At the Pinnacle Country Club in Rogers, Ark., the head caddie master was seeking caddies for the PNG Northwest Arkansas Championship. Trevor met the requirements and showed exceptional knowledge of the game. At the practice round of that tournament was where he met Maude-Aimee Leblanc, 24, a French-Canadian on the LPGA Tour.

“She was really shy, but we met at the tournament and did the practice round together,” Trevor said. “It was tough to be a caddie on the fly but by the 12th hole I was a seasoned veteran. At the end of the tournament she asked if I would be interested in caddying full-time. I said, ‘sure’ and she said she needed me in Canada.”

They Hit It Off
“She’s not just my boss, she’s a really good friend,” Trevor said of the 24-year-old LPGA golfer he calls “Modes”. “You got to be a therapist and a comedian at the same time ... I’m trying to learn French, but she speaks perfect English.

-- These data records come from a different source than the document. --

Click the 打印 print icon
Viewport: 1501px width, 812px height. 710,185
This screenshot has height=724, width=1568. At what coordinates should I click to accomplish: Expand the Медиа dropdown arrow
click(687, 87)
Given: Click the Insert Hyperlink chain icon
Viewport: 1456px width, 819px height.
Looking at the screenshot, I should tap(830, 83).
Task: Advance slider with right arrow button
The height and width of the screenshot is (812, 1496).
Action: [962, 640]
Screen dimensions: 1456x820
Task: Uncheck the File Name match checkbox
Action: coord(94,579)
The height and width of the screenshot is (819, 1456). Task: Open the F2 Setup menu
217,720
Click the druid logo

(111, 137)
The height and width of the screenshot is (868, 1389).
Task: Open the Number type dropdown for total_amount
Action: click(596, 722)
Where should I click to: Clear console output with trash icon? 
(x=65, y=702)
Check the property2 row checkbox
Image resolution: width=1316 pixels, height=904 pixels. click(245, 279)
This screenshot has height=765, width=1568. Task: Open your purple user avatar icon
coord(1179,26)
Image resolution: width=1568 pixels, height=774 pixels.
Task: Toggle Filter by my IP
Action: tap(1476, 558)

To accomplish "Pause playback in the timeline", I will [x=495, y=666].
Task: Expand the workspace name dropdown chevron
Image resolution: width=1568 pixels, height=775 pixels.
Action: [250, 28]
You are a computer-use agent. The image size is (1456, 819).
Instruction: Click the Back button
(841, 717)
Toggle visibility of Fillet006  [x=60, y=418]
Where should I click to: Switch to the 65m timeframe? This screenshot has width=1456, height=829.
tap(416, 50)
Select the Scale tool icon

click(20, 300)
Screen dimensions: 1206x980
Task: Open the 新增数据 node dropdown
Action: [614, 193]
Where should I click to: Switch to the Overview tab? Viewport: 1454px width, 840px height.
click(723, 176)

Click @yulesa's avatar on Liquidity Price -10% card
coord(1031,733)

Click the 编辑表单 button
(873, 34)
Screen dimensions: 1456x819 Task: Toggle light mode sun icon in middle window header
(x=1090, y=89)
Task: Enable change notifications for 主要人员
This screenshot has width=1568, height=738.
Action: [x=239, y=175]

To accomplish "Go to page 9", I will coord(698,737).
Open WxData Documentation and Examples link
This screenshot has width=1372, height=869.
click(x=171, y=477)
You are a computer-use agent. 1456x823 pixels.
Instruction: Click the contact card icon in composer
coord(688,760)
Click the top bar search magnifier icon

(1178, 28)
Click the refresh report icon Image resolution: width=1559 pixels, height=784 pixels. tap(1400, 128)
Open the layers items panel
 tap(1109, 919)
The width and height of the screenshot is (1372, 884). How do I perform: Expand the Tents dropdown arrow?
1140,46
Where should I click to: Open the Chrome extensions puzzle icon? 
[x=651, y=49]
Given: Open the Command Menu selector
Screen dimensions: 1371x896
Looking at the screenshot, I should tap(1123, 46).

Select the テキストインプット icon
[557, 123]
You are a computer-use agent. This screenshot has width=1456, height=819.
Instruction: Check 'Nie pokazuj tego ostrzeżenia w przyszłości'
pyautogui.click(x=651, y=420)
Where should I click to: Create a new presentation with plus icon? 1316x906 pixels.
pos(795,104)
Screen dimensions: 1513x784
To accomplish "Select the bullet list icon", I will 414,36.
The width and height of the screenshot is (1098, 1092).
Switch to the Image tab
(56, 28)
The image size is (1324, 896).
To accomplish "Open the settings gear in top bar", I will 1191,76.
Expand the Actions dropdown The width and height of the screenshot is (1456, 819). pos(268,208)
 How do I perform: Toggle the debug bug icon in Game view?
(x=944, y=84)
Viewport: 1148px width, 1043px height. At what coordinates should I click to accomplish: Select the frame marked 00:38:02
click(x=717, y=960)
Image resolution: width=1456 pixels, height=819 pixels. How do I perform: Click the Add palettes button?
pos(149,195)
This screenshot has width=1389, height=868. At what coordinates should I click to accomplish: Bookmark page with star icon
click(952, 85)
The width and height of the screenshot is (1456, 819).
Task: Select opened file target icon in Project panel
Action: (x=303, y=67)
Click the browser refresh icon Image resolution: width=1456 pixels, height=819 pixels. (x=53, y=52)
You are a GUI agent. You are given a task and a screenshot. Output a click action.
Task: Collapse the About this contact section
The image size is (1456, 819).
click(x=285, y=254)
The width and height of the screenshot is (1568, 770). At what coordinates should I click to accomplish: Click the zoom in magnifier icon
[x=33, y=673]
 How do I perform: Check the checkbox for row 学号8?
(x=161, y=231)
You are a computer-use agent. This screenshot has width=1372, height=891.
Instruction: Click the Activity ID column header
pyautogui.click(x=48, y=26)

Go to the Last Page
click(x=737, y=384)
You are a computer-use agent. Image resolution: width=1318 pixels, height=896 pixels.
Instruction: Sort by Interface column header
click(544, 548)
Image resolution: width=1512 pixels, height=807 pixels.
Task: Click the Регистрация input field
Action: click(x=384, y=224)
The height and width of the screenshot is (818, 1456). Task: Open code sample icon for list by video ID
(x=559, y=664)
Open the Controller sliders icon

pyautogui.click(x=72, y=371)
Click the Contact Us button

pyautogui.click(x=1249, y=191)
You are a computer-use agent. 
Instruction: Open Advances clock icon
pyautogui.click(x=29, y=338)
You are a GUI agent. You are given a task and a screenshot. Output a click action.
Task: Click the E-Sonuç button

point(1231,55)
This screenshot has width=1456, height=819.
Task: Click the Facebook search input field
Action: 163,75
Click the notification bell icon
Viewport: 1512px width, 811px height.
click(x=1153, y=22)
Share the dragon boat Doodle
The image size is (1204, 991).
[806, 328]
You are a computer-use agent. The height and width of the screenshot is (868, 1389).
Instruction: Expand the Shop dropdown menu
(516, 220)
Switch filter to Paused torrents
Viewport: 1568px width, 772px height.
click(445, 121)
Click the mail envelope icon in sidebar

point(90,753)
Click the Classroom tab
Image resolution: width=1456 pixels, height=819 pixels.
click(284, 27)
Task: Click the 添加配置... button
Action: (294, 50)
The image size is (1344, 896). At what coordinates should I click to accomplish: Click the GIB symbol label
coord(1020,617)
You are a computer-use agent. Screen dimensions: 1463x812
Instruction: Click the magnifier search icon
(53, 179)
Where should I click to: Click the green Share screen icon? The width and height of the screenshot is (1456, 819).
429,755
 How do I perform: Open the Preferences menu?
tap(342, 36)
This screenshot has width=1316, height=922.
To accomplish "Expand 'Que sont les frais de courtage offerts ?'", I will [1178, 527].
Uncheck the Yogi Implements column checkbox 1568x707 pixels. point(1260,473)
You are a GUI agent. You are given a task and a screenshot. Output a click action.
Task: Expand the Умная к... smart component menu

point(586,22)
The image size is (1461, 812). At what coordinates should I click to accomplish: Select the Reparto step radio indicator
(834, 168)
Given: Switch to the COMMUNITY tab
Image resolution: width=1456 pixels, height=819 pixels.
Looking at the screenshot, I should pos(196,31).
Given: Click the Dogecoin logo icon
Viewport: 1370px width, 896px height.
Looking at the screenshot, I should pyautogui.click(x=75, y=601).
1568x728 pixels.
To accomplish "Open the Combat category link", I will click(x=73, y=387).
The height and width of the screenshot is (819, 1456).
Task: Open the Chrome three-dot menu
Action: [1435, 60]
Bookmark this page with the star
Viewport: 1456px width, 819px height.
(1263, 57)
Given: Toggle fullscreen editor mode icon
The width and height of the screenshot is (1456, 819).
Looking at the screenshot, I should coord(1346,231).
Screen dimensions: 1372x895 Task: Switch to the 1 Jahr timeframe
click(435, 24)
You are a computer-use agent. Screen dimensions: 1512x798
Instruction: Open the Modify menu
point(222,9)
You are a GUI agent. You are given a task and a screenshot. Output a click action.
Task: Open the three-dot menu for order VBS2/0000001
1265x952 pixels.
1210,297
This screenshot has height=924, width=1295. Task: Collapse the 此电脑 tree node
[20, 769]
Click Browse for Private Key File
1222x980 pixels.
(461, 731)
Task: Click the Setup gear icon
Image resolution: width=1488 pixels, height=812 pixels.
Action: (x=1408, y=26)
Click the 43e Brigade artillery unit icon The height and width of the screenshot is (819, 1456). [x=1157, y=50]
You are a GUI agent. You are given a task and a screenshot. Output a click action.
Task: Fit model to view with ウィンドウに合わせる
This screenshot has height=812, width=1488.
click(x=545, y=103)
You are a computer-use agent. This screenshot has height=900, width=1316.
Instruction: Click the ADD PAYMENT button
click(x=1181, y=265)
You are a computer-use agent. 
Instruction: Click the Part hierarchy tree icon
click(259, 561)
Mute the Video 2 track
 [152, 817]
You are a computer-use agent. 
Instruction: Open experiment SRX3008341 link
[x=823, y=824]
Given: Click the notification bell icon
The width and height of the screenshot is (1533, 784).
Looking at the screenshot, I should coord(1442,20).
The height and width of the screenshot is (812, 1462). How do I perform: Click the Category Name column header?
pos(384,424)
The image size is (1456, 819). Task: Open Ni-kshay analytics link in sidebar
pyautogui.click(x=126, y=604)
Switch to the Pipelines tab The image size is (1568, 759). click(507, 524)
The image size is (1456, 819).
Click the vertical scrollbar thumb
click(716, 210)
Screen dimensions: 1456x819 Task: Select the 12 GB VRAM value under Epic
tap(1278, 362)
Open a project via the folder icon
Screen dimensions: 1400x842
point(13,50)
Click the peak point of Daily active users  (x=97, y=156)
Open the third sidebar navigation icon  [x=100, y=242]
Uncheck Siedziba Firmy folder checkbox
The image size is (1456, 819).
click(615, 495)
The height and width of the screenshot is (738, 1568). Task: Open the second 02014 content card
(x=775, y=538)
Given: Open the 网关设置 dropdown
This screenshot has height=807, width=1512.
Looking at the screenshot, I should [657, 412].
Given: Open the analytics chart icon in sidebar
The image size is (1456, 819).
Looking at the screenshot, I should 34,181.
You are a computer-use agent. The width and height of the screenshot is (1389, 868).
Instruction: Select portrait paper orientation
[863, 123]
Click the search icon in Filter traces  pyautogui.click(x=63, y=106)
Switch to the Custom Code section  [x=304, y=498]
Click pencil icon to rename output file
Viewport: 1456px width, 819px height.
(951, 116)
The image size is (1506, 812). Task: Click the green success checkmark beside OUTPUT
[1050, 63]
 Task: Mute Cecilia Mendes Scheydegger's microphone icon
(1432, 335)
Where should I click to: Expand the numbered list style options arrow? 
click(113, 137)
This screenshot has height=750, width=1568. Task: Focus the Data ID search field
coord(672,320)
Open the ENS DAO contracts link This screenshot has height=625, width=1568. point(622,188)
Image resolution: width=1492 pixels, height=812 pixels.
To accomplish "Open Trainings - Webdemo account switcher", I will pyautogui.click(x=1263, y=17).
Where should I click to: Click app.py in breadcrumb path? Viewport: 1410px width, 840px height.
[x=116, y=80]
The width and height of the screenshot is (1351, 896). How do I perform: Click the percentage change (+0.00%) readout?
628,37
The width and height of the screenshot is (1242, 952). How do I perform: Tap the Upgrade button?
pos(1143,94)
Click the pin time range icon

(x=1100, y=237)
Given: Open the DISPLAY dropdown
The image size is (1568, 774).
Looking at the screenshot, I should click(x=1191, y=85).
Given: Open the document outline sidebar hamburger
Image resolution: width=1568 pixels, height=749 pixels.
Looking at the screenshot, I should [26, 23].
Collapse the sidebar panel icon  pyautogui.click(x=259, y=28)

She won the 2010 NCAA Championship, and let me tell you, she can hit it long. She’s top 10 on the tour with her drive, and she’s hitting with a three wood.

“I’m very lucky and very fortunate to be here,” Trevor continued. “It’s indescribable the tight-rope you have to walk to be a caddie. You have to know what they’re feeling, what they’re thinking. When they’re pumped you have to club them down – just feel that adrenaline off of them.

“You can be fired at any moment,” he said. “I’m just honest and Mister Coach – I love it. Being a caddie is the closest I’ll ever be to predicting the future: reading a break in the green, knowing that breeze is coming – oh yeah – it’s crazy – I love it. We’re rubbing elbows with Paula Creamer and Michelle Wie.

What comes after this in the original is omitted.